M.A. Ansari, C.J.
1. These seven writ petitions are against the provisional assessment orders under the General Sales Tax Act No. XI of 1125, and the grounds, on which the petitioners seek to vacate them, are two in number. The first is that the assessment orders, based on the notification under Section 5(vii) of the General Sales Tax Act, are notwithstanding the validation by the General Sales Tax (Amendment) Act, No. III of 1960, defective and inadequate to levy the sales tax on the petitioners. The Amendment Act has been passed because of Abu v. State of Kerala 1960 K.L.J. 457 wherein a Division Bench of this Court has held that the aforesaid notification due to non-compliance with the provisions of Section 24 of the General Sales Tax Act, which section provided how the rules are to be framed under the Act, would not justify the last purchaser of the commodities mentioned in the notification being made liable to sales tax, even though the notification be mentioned in Rule 4(2) under the Act. Thereafter, the enacting authorities have passed the General Sales Tax (Amendment) Ordinance, 1960 (No. 1 of 1960), which has repealed and was followed by the General Sales Tax (Amendment) Act (No. III of 1960). Thereunder, old Section 5(vii) has been amended and Section 3 provided for validation of earlier assessment proceedings. It is obvious that should we find the second ground raised against the provisional assessment orders to be of substance, the decision of the first ground stated above would be obiter. That apart, we are not impressed with the soundness of the objection and we have, in a different batch of writ petitions, which were heard with these petitions assigned more fully our reasons for not accepting the objection. We would, therefore, examine the arguments urged by the petitioners' learned Advocates in support of the second ground.
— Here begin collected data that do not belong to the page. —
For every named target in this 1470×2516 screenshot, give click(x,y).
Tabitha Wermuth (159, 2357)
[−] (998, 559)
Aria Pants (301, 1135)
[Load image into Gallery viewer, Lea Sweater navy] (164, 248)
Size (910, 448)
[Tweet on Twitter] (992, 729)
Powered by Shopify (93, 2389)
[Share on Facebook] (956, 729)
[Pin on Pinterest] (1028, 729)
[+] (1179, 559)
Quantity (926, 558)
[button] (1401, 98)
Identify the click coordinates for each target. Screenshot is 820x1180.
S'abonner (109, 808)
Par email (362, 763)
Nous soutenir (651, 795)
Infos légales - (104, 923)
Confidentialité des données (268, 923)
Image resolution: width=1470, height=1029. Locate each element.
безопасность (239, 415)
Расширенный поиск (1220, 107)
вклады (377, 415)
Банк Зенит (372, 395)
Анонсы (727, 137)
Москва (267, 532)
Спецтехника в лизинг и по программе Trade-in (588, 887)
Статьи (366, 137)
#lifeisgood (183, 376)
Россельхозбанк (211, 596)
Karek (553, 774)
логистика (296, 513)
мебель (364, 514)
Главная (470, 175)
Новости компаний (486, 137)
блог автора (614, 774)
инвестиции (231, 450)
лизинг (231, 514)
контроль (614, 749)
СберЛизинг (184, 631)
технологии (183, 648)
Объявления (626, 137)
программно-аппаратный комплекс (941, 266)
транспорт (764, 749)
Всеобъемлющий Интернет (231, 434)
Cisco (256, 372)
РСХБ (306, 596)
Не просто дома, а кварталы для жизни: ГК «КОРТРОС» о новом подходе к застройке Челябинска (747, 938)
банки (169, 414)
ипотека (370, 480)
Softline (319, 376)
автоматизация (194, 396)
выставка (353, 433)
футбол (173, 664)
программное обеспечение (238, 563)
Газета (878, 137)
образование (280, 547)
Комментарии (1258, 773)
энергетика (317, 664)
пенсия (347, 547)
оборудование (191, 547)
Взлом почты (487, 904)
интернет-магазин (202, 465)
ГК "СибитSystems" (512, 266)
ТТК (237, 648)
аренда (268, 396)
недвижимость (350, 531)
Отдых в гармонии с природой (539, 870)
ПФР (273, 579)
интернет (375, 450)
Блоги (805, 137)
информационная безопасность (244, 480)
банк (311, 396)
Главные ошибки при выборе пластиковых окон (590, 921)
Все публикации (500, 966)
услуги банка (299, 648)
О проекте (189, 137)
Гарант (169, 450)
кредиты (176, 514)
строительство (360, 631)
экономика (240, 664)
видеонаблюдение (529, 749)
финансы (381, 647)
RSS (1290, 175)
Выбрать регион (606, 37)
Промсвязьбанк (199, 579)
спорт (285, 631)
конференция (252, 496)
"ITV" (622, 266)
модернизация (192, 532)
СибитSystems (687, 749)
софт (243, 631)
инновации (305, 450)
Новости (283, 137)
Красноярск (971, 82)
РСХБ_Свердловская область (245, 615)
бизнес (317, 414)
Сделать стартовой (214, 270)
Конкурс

2. The petitioners claim that the several sales provisionally assessed are inter-State and, therefore, exempt from levy under Section 26(1)(b) of the General Sales Tax Act, 1125, which reads as follows: -
Section 26(1) 'Notwithstanding anything contained in this Act,-
* * * *(b) tax on the sale or purchase of any goods shall not, after the 31st day of March 1951, be imposed where such sale or purchase takes place in the course of inter-State trade or commerce'.
3. They complain that the assessing authorities have provisionally assessed them without satisfactorily adjudicating on the objections raised by the petitioners concerning the transactions being exempted.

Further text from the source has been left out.